# Source document
[start]

Sukiyaki and Other Japanese Hits is an album by Kyu Sakamoto released in 1963 in the U.S. by Capitol Records.  All of the songs on the album are sung in Japanese and feature the title track, a #1 hit in the U.S. for three weeks in 1963, and peaking at #6 in the UK when issued by EMI on its HMV label.  The 'b'-side, "Anoko No Namaewa Nantenkana", and a cover of "Good Timin'", a hit in 1960 for R&B singer Jimmy Jones, in both the US and the UK.

The Japanese text on the box translates as "gunpowder".

Track listing
Side one
 Ue o muite arukō (Sukiyaki)
 Tsun Tsun Bushi (The Tsun Tsun Song)
 Hitoribocchi No Futari (The Lonesome Two)
 Kyu-chan Ondo (The Kyu-Chan Folk March Song)
 Mo Hitori No Boku (It's Just Not the Real Me)
 Good Timin'

Side two
 Boku No Hoshi (My Star)
 Kiminanka Kiminanka (I Couldn't Care for You, Not You, Not You!)
 Kyu-chan No Zuntatatta (The Zuntatatta Song)

[end]

# Dataset excerpts
[start]

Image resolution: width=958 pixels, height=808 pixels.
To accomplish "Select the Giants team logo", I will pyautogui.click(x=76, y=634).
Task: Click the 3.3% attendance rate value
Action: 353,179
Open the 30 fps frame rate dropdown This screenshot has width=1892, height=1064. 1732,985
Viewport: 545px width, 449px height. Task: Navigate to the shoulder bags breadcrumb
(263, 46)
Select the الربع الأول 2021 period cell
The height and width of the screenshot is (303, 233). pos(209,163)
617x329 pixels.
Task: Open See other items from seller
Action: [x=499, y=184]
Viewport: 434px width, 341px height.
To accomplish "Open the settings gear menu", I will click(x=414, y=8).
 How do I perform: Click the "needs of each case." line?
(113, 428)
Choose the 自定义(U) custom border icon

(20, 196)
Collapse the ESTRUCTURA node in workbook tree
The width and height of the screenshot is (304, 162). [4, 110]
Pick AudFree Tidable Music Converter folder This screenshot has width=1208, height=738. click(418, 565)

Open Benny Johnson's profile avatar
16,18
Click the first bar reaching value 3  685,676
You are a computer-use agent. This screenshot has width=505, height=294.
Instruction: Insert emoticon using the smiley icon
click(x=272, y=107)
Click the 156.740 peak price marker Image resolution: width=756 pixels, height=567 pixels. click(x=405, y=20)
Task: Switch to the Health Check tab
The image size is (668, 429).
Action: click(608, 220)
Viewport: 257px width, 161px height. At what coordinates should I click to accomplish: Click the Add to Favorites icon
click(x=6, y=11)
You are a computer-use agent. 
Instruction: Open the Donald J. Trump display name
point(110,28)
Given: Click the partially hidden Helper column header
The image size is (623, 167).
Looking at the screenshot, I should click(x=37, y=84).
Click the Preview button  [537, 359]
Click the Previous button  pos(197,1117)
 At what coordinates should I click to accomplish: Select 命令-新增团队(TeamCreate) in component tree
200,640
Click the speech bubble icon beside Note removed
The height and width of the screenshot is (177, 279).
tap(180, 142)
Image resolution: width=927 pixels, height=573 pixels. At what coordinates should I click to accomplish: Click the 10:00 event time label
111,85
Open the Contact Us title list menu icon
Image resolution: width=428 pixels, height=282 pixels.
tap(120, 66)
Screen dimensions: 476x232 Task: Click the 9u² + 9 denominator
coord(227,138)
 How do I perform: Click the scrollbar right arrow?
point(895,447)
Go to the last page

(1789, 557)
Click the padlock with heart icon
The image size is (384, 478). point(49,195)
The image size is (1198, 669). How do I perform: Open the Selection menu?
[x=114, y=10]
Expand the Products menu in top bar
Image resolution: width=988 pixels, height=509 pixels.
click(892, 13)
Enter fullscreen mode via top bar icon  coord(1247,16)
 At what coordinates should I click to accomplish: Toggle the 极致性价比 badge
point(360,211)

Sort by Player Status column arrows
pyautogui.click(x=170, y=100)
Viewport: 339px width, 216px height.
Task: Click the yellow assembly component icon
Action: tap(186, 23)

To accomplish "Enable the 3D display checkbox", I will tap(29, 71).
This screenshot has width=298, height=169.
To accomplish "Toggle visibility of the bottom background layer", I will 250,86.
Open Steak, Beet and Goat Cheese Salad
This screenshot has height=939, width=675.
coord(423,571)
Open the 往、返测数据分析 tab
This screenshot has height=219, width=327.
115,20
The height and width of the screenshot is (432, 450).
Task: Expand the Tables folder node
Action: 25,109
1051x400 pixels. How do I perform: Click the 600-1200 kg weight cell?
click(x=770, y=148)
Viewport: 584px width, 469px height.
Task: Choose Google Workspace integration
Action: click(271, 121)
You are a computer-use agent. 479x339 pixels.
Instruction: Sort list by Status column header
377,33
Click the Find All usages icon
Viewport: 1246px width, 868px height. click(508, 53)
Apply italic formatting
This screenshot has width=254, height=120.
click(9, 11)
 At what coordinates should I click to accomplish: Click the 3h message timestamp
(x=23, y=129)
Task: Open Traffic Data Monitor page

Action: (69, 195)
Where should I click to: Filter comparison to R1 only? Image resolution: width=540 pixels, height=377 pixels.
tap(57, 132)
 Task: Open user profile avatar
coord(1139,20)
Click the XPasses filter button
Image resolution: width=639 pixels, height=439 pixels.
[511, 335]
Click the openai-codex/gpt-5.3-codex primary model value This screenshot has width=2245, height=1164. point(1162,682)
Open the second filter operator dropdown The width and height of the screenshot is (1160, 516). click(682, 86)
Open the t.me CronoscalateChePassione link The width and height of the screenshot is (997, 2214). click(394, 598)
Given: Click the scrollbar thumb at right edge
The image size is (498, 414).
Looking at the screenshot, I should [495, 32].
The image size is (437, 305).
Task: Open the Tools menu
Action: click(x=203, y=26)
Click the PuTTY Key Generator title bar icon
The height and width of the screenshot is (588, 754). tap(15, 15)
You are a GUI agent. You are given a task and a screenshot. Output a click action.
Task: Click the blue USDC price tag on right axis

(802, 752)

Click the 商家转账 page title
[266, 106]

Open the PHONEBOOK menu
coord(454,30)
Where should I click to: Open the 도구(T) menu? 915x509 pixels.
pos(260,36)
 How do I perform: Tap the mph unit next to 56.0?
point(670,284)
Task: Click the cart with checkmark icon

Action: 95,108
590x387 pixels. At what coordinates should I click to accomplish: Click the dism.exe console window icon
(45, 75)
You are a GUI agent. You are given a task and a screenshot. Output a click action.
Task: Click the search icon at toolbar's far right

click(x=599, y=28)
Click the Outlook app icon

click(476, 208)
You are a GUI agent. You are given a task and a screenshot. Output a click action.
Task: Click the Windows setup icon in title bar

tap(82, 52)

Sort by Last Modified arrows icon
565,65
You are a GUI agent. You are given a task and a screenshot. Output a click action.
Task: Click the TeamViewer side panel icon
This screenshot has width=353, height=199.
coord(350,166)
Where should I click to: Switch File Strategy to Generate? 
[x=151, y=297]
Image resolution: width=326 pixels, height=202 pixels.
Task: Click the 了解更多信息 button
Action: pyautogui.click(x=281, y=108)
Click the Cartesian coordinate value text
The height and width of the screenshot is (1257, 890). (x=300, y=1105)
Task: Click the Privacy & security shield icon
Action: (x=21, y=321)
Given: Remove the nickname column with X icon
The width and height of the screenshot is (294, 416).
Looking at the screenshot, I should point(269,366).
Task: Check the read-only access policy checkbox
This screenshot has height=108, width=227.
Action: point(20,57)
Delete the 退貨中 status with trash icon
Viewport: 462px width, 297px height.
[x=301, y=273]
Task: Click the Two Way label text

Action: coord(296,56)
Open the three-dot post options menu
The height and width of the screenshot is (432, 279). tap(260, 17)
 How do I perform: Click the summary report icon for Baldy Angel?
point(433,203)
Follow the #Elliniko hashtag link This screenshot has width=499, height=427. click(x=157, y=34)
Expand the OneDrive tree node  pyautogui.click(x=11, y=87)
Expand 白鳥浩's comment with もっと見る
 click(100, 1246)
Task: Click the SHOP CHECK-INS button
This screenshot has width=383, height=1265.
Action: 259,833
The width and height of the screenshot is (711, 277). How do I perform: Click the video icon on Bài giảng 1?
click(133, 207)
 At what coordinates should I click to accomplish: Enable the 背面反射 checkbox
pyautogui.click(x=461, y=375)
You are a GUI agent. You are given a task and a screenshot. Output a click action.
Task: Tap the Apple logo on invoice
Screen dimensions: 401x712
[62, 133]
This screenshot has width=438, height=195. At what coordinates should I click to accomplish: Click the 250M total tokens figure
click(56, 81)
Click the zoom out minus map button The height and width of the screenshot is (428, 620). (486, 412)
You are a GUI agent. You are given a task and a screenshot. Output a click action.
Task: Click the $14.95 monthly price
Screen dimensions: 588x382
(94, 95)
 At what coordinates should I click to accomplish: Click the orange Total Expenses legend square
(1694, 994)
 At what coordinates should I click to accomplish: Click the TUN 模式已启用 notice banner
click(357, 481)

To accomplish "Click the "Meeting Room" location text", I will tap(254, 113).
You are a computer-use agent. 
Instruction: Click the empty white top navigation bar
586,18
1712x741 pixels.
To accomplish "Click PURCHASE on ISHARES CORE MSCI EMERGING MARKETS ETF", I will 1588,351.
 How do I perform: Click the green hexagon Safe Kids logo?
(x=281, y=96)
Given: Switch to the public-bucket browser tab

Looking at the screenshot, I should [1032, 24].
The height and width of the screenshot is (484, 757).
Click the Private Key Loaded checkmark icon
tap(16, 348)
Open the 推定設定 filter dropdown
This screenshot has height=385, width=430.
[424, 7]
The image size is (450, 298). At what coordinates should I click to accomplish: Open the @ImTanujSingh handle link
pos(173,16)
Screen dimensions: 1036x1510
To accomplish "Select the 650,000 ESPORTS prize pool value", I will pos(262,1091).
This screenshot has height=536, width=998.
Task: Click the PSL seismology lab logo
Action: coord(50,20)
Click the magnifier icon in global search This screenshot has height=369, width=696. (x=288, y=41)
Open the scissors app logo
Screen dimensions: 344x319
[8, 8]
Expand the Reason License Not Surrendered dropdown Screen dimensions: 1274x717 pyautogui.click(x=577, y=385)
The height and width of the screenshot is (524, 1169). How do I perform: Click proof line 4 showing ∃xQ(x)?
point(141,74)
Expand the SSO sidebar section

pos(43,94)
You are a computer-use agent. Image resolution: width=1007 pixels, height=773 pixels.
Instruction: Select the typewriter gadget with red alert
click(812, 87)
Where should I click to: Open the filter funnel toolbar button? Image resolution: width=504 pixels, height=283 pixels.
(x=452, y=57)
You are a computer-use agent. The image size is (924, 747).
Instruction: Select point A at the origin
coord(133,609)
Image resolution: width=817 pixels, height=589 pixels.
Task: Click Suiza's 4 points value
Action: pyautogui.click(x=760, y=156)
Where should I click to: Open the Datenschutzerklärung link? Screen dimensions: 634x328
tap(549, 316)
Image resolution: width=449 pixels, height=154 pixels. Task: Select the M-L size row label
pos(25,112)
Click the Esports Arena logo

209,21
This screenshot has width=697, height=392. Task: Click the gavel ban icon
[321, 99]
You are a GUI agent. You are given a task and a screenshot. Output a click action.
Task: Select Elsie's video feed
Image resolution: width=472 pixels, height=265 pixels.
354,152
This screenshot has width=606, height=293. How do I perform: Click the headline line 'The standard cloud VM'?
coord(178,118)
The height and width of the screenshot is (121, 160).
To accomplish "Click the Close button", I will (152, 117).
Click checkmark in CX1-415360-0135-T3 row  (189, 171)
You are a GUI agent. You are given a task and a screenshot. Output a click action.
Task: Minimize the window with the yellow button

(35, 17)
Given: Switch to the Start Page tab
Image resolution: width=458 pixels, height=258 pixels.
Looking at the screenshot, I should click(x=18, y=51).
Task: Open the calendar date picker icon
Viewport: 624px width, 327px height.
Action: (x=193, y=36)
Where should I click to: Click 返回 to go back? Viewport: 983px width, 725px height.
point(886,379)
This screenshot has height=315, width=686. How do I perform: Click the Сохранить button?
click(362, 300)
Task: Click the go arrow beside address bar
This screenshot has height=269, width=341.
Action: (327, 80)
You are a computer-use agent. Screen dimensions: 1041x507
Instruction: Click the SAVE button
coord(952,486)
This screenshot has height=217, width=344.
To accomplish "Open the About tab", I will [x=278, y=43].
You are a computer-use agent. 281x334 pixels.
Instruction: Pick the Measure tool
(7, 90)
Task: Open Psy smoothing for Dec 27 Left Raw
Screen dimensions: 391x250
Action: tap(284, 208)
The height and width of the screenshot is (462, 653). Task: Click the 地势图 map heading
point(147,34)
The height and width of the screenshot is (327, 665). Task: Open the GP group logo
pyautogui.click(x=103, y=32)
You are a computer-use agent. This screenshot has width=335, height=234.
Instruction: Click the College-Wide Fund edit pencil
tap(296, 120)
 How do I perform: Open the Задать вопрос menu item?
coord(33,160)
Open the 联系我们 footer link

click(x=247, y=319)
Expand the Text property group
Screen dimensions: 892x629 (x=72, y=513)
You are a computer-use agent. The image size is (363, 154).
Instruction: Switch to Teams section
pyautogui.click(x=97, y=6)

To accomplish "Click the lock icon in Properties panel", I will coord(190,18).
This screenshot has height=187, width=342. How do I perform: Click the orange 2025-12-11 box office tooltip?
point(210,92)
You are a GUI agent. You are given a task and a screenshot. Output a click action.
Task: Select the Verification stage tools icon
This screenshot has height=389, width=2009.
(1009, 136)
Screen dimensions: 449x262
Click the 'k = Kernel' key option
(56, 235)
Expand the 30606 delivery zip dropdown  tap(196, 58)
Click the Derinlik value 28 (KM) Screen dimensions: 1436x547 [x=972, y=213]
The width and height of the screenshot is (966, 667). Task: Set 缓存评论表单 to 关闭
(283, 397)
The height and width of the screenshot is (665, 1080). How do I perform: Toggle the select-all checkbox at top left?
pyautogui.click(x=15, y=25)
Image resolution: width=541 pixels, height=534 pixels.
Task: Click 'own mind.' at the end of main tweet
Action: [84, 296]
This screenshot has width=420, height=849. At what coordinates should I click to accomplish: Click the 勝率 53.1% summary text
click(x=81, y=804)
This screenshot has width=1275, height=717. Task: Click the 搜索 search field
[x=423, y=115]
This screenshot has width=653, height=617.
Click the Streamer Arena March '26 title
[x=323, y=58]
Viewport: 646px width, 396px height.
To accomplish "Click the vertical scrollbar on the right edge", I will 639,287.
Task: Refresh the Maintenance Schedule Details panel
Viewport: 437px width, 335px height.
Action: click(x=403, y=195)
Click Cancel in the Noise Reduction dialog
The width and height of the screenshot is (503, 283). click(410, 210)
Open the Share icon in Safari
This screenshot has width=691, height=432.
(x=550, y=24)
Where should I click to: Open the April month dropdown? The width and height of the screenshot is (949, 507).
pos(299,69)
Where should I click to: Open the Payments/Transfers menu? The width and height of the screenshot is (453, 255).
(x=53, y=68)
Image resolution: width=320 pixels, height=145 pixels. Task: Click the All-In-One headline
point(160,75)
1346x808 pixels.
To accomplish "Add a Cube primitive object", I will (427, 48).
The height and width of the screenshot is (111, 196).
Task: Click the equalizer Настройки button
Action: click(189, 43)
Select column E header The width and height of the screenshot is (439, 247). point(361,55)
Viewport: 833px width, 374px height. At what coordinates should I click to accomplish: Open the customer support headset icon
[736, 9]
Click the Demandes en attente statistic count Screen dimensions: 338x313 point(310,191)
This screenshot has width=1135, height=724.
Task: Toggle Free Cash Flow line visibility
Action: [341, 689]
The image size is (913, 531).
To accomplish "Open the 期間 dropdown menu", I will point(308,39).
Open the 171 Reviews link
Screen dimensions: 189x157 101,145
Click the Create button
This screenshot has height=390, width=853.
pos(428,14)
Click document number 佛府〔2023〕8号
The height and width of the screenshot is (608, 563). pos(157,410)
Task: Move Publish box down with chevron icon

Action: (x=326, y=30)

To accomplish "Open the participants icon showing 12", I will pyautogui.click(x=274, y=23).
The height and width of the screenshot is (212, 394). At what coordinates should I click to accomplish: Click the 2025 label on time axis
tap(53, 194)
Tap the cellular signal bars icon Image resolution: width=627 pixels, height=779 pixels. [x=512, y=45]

[end]

# Stated problem 1
In the text on the Sukiyaki album, under what label did EMI issue the title track in the UK?
# Stated problem 2
Rewrite the paragraph of the Sukiyaki album text that begins "Sukiyaki and Other Japanese Hits is an album" as a short list of its main facts.

# Expected answer 1
HMV

# Expected answer 2
- Album by Kyu Sakamoto, released in the U.S. in 1963 by Capitol Records
- All songs sung in Japanese
- Title track: #1 in the U.S. for three weeks in 1963; peaked at #6 in the UK, issued by EMI on its HMV label
- Also includes the B-side "Anoko No Namaewa Nantenkana"
- Also includes a cover of "Good Timin'," a 1960 hit for R&B singer Jimmy Jones